The LOS calculated for the ICU method is often confused with the LOS calculated for the HCM method. While both LOS provide information about the performance of the intersection, the specific way in which each of these methods grade an intersection is different. The HCM LOS is delay based while the ICU LOS reports the amount of reserve capacity or capacity deficit.

Some signal timing software like PTV Vistro and Synchro report ICU Level of Service. The Level of Service is reported on a scale ranging from A to H, A being the least congested condition and H being the worst condition.

== Software ==

In order to do the ICU calculations, it is very useful to use a computer software that allows you to put in the volumes and it calculates the LOS for that particular intersection. In order to perform this function, however, complete data must be collected and the intersection lane geometry must also be known. If these things are known, then the calculation for LOS becomes very easy.

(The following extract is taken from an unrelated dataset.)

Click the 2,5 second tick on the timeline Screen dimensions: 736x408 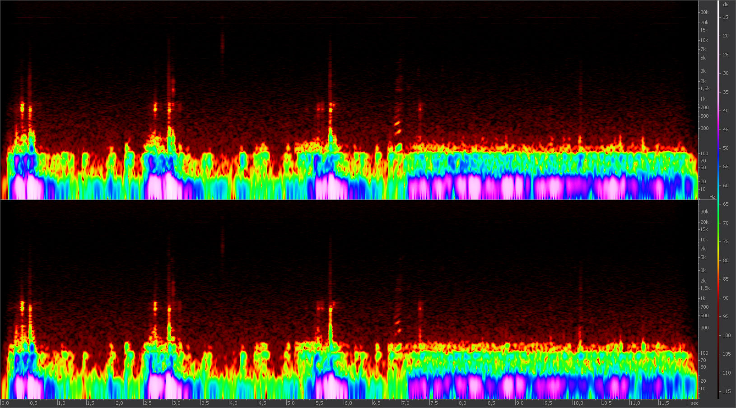pyautogui.click(x=148, y=403)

PTV Vistro, developed by PTV Group, has integrated the Intersection Capacity Utilization (ICU) into the software, for both the ICU1 and ICU2 methods. This integration allows users to analyze small to large signalized urban networks in a modern traffic analysis software platform. Using the ICU methods in PTV Vistro can be extremely useful for planning level analyses and help users determine intersection size and capacity. PTV Vistro includes an ICU check that verifies that the basic parameters needed to perform the ICU calculation have been entered for each intersection. In addition, the ICU evaluations are compatible with PTV Visum to develop macroscopic-level simulations.

Other software used in the industry include Synchro 5.0 and SimTraffic. Both of these software are produced by Trafficware Ltd. and thus they both work very similar to each other. Synchro 5.0, the LOS analysis software, also calculates Intersection Capacity Utilization (ICU) which provides additional insight as to how well an intersection is functioning and how much extra capacity is available to handle future growth, traffic fluctuation and incidents. The ICU calculation does not use existing signal timings or sign control. It simply calculates the ultimate capacity based on a fully protected, optimized signalized timing plan at a cycle length of 120 seconds.

== Uses ==

Intersection Capacity Utilization method is most often found in a traffic impact study (TIS). TIS is prepared mostly by city officials and/or private civil consulting firms. The importance of TIS is often seen when there is a new building being constructed in a downtown area. When there is a building that is going to be built in a specific area, a TIS is prepared to see the impact this new facility will have on the intersections around this facility. Old traffic patterns are evaluated along with the new predicted volumes for the intersections. Old geometry is also evaluated to see if it needs to be changed according to the new demand in traffic for the specific intersections in question. The ICU method of finding the LOS is a tool that is often emphasized in the TIS reports to show how the intersections can be made better to accommodate the new flux of traffic.